- **Stored items**
#####

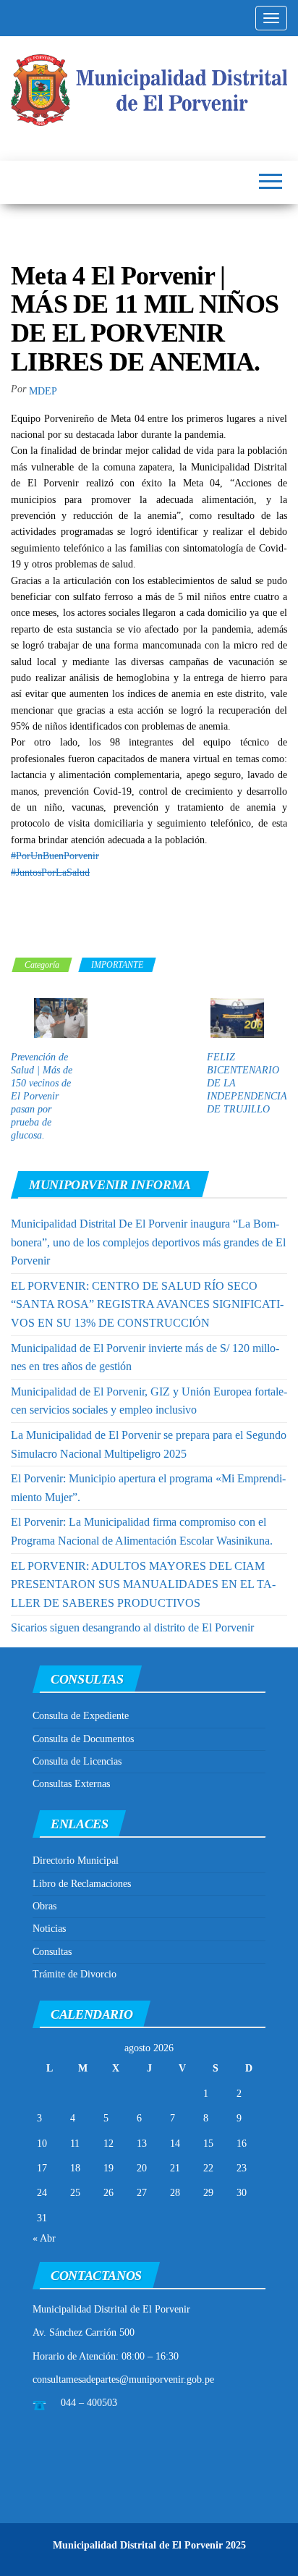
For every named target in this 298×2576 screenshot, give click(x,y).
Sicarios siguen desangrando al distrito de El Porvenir (132, 1627)
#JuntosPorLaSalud (50, 872)
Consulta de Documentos (83, 1738)
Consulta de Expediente (81, 1715)
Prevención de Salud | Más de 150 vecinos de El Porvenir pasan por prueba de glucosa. (41, 1096)
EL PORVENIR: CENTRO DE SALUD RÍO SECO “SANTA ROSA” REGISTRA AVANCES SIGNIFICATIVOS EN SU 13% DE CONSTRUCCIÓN (147, 1304)
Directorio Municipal (76, 1860)
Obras (44, 1906)
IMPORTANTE (117, 965)
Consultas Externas (71, 1783)
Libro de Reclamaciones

#####

- **WHAT YOU NEED TO DO**
Return all records verbatim and drop the pictures.

- **TASK RESULT**
For every named target in this 298×2576 screenshot, give click(x,y).
Sicarios siguen desangrando al distrito de El Porvenir (132, 1627)
#JuntosPorLaSalud (50, 872)
Consulta de Documentos (83, 1738)
Consulta de Expediente (81, 1715)
Prevención de Salud | Más de 150 vecinos de El Porvenir pasan por prueba de glucosa. (41, 1096)
EL PORVENIR: CENTRO DE SALUD RÍO SECO “SANTA ROSA” REGISTRA AVANCES SIGNIFICATIVOS EN SU 13% DE CONSTRUCCIÓN (147, 1304)
Directorio Municipal (76, 1860)
Obras (44, 1906)
IMPORTANTE (117, 965)
Consultas Externas (71, 1783)
Libro de Reclamaciones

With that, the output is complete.